LTC News partners with Amada Senior Care to provide free claim support with no cost or obligation. Their trained experts can walk you through the entire process and help you access benefits quickly and correctly — File a Long-Term Care Insurance Claim.
Planning Before Retirement Is Often Best
Experts often recommend exploring long-term care planning before retirement, while you are still working and in good health.
Younger applicants often qualify for:
- Lower premiums
- Better underwriting approval
- Preferred health discounts
- Multiple options
Many states also participate in Long-Term Care Partnership programs, which provide asset protection benefits when qualified policies are used.
Planning early gives you more choices and flexibility.
There are several Long-Term Care Insurance providers to choose from, but how do you know which is the right one for you? On LTC News, you can compare insurance providers based on credit ratings, reviews, insurance offerings, company reliability, and difficulty with claims.
👉 Long-Term Care Insurance Companies | Expert Rankings
The Bottom Line: Movement Today Protects Independence Tomorrow
Healthy aging rarely results from a single decision. Instead, it comes from small habits repeated over time. Regular exercise is one of the most powerful ways to protect your health after 50. It helps maintain strength, balance, and mobility—the abilities that allow you to live independently.
But even the healthiest lifestyle cannot guarantee you will never need long-term care.

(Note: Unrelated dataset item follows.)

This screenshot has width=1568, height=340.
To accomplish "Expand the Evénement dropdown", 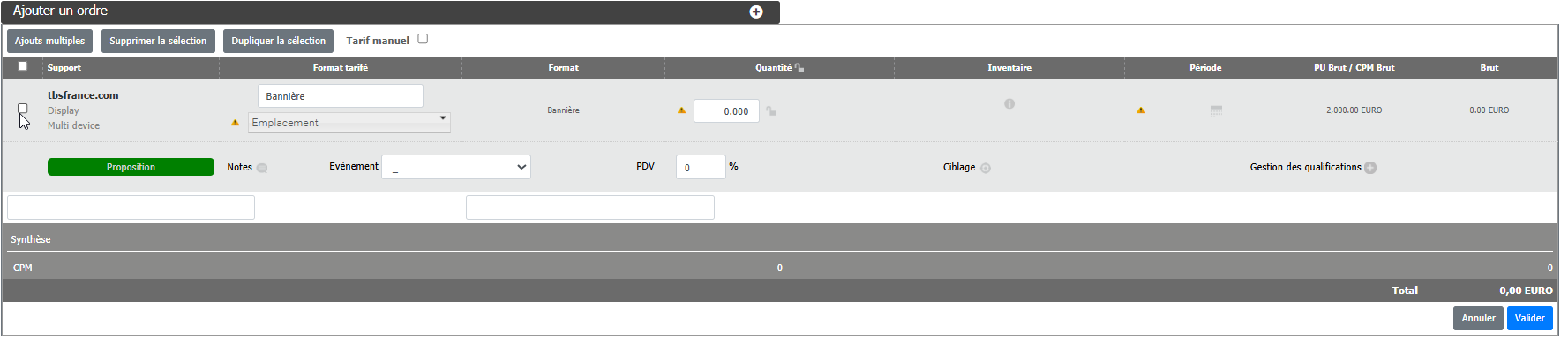I will point(456,167).
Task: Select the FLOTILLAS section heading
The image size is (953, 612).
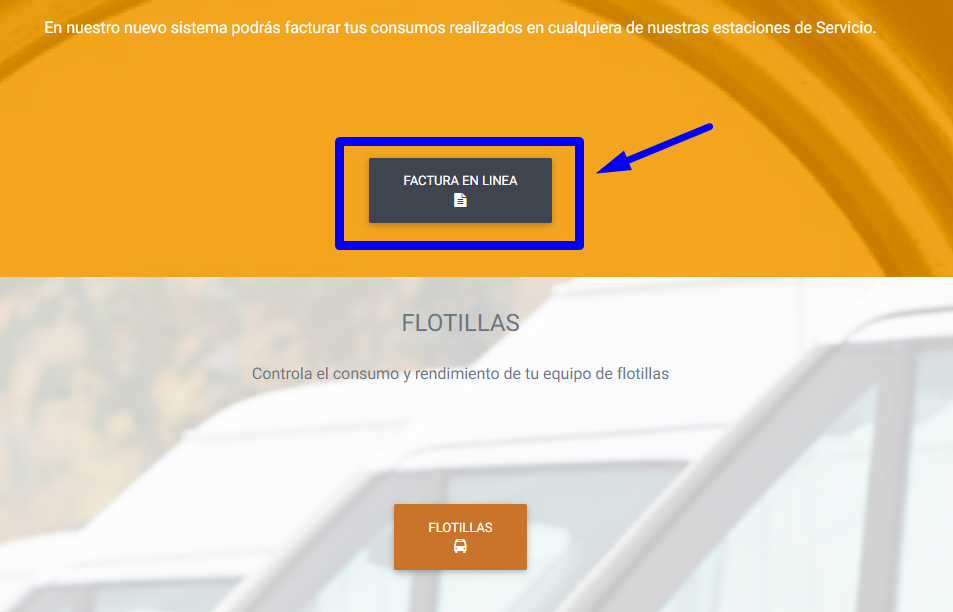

That is why smart planning matters just as much as healthy living. Taking care of your body today—and planning for the future—can help ensure your later years are defined by independence, dignity, and choice.
The earlier you begin both healthy habits and long-term care planning, the more control you maintain over how and where care is delivered if you ever need it.
👉Have you considered how your health habits today might influence your independence decades from now?
Frequently Asked Questions About Exercise and Healthy Aging After 50
How much exercise should adults over 50 get?
The CDC recommends at least 150 minutes of moderate physical activity each week, along with muscle-strengthening exercises at least two days per week. Activities such as brisk walking, swimming, or cycling can help meet these goals.
Can exercise reduce the risk of needing long-term care?
Exercise cannot eliminate the need for long-term care. However, staying physically active can delay mobility loss, reduce fall risk, and help maintain the ability to perform Activities of Daily Living, which can extend independence.
What exercises are best for preventing falls in older adults?
Balance and strength exercises are especially important for fall prevention. Activities such as tai chi, strength training, walking, and flexibility exercises help improve stability and coordination.
Is walking enough exercise after age 50?
Walking is one of the best forms of exercise for adults over 50 because it improves cardiovascular health, mobility, and endurance. For the greatest benefits, walking should be combined with strength and balance exercises.
When should someone start planning for long-term care?
Many experts recommend exploring long-term care planning ideally in your 40s or 50s, while you are still healthy and able to qualify for better insurance options and lower premiums. Planning early can help protect retirement savings and reduce the burden on family caregivers if care is needed later in life.